Tout redémarrer. Le premier réflexe est de réinstaller pour reprendre le travail. Il détruit les traces, donc la possibilité de savoir par où l'attaquant est entré. Sans cette réponse, vous le laissez rentrer une seconde fois par la même porte.
Payer avant d'avoir qualifié. Le paiement ne garantit ni la restitution complète des données, ni l'absence de publication. C'est une décision de direction générale, prise après qualification, avec l'assureur et le conseil juridique, jamais dans l'heure qui suit la découverte.
Communiquer au hasard. Un message interne mal calibré finit chez un client ou dans la presse en quelques heures. Un silence total pendant deux jours produit exactement le même effet, en pire.
Isolez le réseau plutôt que les machines : coupez les liaisons entre sites, l'accès distant et les connexions vers l'extérieur. Laissez les postes compromis allumés si vous le pouvez, la mémoire vive contient une part de la preuve.
Coupez immédiatement l'accès des sauvegardes au reste du réseau. C'est la cible suivante dans la quasi-totalité des attaques par rançongiciel, et c'est aussi votre seul chemin de retour.
Ouvrez un canal de communication de secours, hors du système d'information touché : messagerie mobile, liste de numéros imprimée. Les annuaires internes sont souvent indisponibles au moment précis où il faut appeler tout le monde.
Qualifier. Quel périmètre est touché, depuis quand, quelles données, quelles sauvegardes sont intactes. Tant que ces quatre réponses ne sont pas écrites, aucune décision de remise en service n'est fiable.
Déposer plainte sous 72 heures. Depuis la loi d'orientation et de programmation du ministère de l'Intérieur de janvier 2023, l'indemnisation d'une cyber-rançon par une assurance est conditionnée au dépôt de plainte dans les 72 heures suivant la connaissance de l'infraction. Cette horloge démarre sans vous attendre.
Notifier la CNIL sous 72 heures si des données personnelles sont concernées, au titre de l'article 33 du règlement général sur la protection des données. Une notification initiale incomplète, complétée ensuite, vaut mieux qu'une notification tardive.
Prévenir votre assureur le jour même : la plupart des contrats imposent l'accord préalable de l'assureur pour engager des frais de réponse à incident.
La remise en service se fait sur des machines reconstruites, pas nettoyées. Restaurer un système compromis sur lui-même revient à réinstaller l'attaquant avec les données.
Réinitialisez les identifiants avant la reconnexion, en commençant par les comptes à privilèges et les comptes de service. Un rançongiciel se déclenche presque toujours après plusieurs semaines de présence discrète, avec des identifiants encore valides le lendemain de la crise.
Rouvrez par vagues, avec un point de contrôle entre chaque, et surveillez le retour de l'attaquant pendant les semaines qui suivent.
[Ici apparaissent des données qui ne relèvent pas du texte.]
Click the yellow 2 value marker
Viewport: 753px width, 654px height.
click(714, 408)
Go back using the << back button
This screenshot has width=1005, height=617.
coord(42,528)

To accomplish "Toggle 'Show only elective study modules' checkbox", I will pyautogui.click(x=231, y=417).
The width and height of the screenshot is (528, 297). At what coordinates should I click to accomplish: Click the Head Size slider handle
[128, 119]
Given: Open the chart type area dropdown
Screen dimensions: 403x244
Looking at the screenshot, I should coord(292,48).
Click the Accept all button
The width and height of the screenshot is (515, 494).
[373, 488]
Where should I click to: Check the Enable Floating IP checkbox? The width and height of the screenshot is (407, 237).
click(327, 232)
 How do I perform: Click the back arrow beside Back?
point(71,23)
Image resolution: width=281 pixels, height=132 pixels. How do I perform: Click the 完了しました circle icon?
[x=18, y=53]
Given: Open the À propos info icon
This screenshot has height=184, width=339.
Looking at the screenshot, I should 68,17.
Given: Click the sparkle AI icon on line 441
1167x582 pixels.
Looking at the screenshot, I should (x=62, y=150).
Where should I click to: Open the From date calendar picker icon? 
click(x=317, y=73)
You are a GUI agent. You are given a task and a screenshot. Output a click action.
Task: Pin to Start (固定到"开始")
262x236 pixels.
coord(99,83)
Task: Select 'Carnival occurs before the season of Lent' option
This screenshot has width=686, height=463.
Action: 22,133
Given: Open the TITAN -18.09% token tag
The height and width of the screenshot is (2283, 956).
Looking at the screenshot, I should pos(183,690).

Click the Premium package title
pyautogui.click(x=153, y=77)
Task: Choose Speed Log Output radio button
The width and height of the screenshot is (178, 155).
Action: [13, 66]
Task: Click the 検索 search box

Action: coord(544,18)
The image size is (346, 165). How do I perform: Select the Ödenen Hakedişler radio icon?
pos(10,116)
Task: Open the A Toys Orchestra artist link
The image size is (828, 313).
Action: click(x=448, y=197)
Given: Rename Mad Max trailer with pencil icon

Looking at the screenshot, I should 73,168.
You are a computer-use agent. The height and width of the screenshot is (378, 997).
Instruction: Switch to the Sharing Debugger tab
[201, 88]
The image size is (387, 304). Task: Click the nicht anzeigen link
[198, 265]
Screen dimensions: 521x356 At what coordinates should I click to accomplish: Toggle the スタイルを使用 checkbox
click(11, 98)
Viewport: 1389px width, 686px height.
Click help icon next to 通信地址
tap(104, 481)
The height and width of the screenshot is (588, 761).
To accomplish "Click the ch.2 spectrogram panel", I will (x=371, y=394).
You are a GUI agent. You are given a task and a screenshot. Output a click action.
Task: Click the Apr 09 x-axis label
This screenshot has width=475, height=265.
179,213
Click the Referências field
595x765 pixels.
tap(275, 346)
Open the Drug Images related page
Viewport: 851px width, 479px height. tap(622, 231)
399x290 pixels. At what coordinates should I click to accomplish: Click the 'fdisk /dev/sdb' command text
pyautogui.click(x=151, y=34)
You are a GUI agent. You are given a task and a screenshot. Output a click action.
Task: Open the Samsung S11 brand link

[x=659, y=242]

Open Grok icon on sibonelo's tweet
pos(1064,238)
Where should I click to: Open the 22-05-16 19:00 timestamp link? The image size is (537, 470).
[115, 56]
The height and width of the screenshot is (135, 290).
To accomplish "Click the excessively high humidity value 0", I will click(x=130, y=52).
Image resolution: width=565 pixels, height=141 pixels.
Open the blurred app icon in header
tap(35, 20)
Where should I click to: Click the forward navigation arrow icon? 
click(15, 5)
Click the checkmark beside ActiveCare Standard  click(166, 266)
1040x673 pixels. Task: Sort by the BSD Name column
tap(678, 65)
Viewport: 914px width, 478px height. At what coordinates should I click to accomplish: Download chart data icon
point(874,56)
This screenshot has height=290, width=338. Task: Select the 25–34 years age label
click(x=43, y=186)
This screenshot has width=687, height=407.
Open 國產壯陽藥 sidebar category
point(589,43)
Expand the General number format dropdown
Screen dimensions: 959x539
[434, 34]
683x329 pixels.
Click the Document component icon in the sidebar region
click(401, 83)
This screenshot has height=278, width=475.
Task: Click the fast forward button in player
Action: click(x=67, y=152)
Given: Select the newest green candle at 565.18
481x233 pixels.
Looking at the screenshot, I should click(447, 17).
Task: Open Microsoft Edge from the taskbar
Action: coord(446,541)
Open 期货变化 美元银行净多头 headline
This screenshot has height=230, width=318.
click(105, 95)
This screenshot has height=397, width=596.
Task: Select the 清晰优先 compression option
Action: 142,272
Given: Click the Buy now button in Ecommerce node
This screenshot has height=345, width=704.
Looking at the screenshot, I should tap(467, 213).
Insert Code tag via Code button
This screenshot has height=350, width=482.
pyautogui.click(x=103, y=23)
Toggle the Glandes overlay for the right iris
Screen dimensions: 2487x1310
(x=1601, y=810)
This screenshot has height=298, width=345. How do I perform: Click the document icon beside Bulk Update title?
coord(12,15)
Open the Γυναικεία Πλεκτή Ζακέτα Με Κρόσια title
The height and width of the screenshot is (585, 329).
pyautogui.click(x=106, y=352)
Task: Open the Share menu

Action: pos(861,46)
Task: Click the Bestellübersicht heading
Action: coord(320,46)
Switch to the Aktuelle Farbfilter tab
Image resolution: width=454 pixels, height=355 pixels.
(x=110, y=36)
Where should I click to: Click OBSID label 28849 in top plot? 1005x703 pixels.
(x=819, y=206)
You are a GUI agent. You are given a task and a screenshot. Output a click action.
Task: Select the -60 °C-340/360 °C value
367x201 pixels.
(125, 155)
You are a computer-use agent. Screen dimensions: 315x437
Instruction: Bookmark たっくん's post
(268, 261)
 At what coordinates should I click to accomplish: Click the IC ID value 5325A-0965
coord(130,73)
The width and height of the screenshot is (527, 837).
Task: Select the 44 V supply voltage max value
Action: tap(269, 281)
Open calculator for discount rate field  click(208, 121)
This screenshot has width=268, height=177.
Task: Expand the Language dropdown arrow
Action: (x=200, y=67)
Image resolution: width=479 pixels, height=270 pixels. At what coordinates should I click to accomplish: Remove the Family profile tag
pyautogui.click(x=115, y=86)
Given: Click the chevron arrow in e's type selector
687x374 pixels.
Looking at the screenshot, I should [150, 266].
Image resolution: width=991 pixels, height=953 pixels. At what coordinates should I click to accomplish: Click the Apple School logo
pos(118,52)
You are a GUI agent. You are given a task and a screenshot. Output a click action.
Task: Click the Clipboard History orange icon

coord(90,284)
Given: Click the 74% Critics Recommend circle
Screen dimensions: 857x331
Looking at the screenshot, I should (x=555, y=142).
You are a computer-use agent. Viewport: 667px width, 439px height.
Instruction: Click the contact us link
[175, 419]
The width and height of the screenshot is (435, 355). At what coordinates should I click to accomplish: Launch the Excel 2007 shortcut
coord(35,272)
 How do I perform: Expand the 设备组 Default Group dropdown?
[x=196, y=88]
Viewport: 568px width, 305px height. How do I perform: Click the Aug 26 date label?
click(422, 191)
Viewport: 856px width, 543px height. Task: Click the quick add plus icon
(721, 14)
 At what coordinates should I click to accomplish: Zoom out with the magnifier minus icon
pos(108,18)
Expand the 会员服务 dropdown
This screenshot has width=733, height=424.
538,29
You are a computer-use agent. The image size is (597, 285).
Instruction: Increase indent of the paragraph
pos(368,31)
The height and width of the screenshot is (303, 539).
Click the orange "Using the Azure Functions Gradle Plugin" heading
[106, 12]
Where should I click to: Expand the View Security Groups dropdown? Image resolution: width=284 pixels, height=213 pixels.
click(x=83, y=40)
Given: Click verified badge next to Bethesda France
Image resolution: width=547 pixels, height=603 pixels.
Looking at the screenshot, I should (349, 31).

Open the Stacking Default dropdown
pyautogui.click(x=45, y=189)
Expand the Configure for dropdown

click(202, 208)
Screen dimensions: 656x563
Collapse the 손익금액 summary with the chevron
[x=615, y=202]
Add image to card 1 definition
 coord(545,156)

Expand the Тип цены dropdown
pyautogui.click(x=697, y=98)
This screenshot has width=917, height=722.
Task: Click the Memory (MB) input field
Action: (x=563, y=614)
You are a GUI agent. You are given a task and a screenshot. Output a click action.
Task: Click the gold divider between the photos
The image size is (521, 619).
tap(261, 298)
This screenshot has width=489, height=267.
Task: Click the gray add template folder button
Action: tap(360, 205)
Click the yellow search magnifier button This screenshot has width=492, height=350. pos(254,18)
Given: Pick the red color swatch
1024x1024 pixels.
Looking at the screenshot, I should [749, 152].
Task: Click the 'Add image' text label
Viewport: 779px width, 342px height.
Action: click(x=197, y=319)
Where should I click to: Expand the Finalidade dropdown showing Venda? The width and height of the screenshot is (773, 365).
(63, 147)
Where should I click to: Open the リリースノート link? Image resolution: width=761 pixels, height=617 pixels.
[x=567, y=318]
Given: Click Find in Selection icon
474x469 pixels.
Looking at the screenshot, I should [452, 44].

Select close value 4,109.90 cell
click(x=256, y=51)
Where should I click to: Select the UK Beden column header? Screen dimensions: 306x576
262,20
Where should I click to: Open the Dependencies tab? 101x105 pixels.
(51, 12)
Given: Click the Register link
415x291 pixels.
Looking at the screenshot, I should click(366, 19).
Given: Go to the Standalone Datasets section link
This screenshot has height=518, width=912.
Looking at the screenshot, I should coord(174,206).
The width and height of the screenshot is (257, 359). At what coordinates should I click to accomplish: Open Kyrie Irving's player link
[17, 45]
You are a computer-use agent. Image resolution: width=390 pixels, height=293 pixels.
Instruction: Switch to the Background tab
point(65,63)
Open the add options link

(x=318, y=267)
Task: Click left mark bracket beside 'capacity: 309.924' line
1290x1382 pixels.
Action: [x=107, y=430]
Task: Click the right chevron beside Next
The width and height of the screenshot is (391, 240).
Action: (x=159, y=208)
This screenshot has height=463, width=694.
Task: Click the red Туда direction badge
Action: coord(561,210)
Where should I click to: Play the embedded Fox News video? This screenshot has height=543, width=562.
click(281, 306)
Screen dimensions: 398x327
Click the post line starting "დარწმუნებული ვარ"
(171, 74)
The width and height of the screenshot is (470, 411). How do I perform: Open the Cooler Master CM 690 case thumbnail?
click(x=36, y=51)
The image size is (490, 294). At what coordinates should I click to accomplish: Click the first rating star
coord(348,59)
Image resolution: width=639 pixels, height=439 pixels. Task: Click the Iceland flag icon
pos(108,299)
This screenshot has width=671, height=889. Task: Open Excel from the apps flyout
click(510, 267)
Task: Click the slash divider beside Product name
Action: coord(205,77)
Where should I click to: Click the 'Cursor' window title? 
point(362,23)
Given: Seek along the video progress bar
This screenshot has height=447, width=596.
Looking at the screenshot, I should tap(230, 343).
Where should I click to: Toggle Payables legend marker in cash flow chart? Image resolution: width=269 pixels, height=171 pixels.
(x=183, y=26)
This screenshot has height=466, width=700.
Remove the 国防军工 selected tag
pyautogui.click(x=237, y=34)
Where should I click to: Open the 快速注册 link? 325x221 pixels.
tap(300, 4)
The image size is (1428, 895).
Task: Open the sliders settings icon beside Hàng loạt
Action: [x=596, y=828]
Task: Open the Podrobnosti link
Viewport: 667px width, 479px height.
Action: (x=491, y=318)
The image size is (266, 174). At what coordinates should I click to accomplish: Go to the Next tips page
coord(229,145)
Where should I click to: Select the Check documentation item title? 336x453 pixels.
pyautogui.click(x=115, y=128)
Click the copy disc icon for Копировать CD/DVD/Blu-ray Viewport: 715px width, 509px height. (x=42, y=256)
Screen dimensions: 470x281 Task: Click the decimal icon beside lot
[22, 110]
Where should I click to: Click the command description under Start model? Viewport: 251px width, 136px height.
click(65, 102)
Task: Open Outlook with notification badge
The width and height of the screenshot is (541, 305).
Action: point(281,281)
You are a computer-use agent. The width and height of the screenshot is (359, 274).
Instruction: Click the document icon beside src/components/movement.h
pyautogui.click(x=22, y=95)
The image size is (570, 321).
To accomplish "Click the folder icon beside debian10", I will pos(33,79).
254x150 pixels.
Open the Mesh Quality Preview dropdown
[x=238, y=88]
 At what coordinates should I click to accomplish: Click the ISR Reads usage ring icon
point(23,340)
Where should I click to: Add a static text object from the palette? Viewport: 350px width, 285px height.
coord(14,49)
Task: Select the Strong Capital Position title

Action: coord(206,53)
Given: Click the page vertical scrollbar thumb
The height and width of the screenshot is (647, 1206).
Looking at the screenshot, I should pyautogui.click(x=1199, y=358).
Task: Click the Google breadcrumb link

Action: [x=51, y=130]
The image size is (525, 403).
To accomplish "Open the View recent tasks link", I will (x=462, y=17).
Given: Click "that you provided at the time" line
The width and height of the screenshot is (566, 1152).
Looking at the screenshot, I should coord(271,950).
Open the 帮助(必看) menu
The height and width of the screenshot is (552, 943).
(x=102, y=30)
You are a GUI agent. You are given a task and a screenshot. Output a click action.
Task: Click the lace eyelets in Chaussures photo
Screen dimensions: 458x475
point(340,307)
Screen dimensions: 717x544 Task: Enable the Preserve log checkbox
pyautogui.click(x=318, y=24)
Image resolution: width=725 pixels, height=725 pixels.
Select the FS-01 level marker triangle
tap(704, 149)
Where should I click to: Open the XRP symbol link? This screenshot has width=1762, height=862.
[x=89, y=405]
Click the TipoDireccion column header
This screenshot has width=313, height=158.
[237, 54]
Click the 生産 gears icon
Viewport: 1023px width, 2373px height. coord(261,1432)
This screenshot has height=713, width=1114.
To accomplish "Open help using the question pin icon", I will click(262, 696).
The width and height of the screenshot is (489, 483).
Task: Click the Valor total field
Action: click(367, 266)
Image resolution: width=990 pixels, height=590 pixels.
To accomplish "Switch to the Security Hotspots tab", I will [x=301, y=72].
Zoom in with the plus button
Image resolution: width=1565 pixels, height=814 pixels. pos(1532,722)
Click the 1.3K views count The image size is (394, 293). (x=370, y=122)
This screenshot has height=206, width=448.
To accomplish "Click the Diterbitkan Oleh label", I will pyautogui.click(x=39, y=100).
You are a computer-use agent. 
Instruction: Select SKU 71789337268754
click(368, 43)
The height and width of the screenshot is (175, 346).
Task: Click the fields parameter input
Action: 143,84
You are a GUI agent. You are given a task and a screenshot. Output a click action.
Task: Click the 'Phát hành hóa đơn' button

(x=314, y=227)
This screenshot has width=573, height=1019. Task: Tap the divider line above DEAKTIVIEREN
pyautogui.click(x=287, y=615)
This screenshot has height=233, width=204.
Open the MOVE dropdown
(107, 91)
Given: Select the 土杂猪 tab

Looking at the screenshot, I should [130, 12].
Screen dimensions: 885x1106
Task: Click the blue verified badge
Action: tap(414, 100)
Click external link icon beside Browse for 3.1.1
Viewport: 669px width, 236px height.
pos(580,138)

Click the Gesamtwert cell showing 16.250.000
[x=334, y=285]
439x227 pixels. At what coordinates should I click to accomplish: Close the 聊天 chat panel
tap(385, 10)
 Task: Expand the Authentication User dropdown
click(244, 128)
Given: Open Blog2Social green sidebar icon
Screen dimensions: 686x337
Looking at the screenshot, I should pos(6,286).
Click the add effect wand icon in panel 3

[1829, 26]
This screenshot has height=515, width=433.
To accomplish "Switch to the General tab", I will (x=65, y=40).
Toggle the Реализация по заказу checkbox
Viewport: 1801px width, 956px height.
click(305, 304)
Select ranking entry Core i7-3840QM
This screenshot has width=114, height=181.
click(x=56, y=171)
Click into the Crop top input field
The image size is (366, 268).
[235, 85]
Les réinfections se produisent le plus souvent dans le mois.
Une liste de contacts imprimée, à jour, avec l'assureur, le conseil juridique, le prestataire de réponse à incident et les référents métiers. Une crise se gère avec le téléphone du samedi matin, pas avec l'annuaire de l'intranet.
Des sauvegardes dont la restauration a été testée en vrai, sur du matériel neuf, chronomètre en main. Une sauvegarde jamais restaurée est une hypothèse, pas un plan.
Un exercice de crise par an, deux heures, comité de direction inclus. C'est la seule façon de découvrir avant l'attaque que personne ne sait qui a le pouvoir d'arrêter la production.
Faut-il payer la rançon ?
C'est une décision de direction générale, prise après qualification, avec l'assureur et le conseil juridique. Le paiement ne garantit ni la restitution complète, ni l'absence de publication des données, et il finance directement la campagne suivante. Il ne se décide jamais dans l'heure qui suit la découverte.
Quand faut-il prévenir la CNIL ?
Dans les 72 heures suivant la prise de connaissance de la violation, dès lors que des données personnelles sont concernées et que le risque pour les personnes n'est pas négligeable, au titre de l'article 33 du règlement général sur la protection des données. Si l'enquête est encore en cours, une notification initiale partielle est prévue par le texte et se complète ensuite.
Notre assurance va-t-elle couvrir l'incident ?
Cela dépend du contrat, mais deux conditions reviennent presque toujours : prévenir l'assureur avant d'engager des frais de réponse, et déposer plainte dans les 72 heures pour tout ce qui touche au paiement d'une rançon, condition posée par la loi de janvier 2023. Ces deux points se vérifient à froid, pas le jour de l'attaque.